Clinical data that will be collected include: age, gender, ethnicity, previous medical history, drug history, type of surgery, date/time of intervention. For those who have received intervention, daily and weekly (24 hrs, 7, 14, 21, 30 days, or on discharge, or death – whichever is first) assessments will be performed for: Amount of blood lost through the chest drains, blood components transfused (RBC, RBC, FFP, Platelets and cryoprecipitate), any other haemostatic agents administered (such as recombinant Factor VIIa, fibrinogen concentrate), total days in Intensive Care Unit (level 3); High Dependency Units (Level 2), any organ failure (e.g. acute lung injury, acute respiratory distress syndrome renal failure, liver failure etc.), thrombosis (arterial and venous thrombosis), acute transfusion reaction, Infections, duration of organ support (i.e. ventilatory support, cardiovascular support, and renal replacement therapy) and mortality. At 90 days, or death – whichever is first the following data will be collected: mortality, re-hospitalization, thromboembolic event (arterial and venous), number of days alive and out of hospital since operation and QOL questionnaire.
Statistics
Sample size calculation
Over a 15-month period, we expect 638 patients to be eligible – this would allow us to estimate a consent rate of 30% within a 95% confidence interval of +/- 3.5%. Assuming that 30% of the eligible patients consent, we will have a sample of 191 patients on which to estimate the proportion of consented patients who bleed and are administered FFP/PCC. From the national and local cardiac audit data, the rate of FFP transfusion in the eligible study patients is just over 30%, so we have estimated that 30% of consented patients will go on to develop bleeding during surgery that requires FFP transfusion.
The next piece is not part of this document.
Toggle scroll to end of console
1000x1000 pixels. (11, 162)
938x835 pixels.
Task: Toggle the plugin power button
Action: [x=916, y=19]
A sample size of 191 would allow us to estimate a proportion of 30% within a 95% confidence interval of +/- 6.5%. Based on the above 30% rate, around 57 patients would be randomized within 15 months giving an expected final sample size of 50 patients completing the study after allowing for 10% drop out or loss to follow up. This sample would be analyzed for assessment of the secondary endpoints. No formal interim analysis for efficacy is planned. Numbers recruited, eligibility and consent rates will be considered by the Data Safety Monitoring Committee (DSMC). Safety analysis including reporting of adverse events will be undertaken biannually for review by the DSMC. Other interim analysis may be undertaken at the request of the DSMC. Tables will be prepared by the study statistician.
The primary analysis will use data from the eligible patient population (for consent rate estimation) and the consenting patients (for estimation of the percentage who are randomized and receive study treatment). The proportion of patients who agree to collection of their de-identified data for up to 24 hours after surgery will be obtained analyzing the population of eligible patients who do not consent to enter the main trial. The intention-to-treat population will be used to analyze secondary endpoints relating to the delivery of the intervention, clinical outcome data and hemostatic capacity of patients. Full details of the statistical considerations are given in the study Statistical Analysis Plan.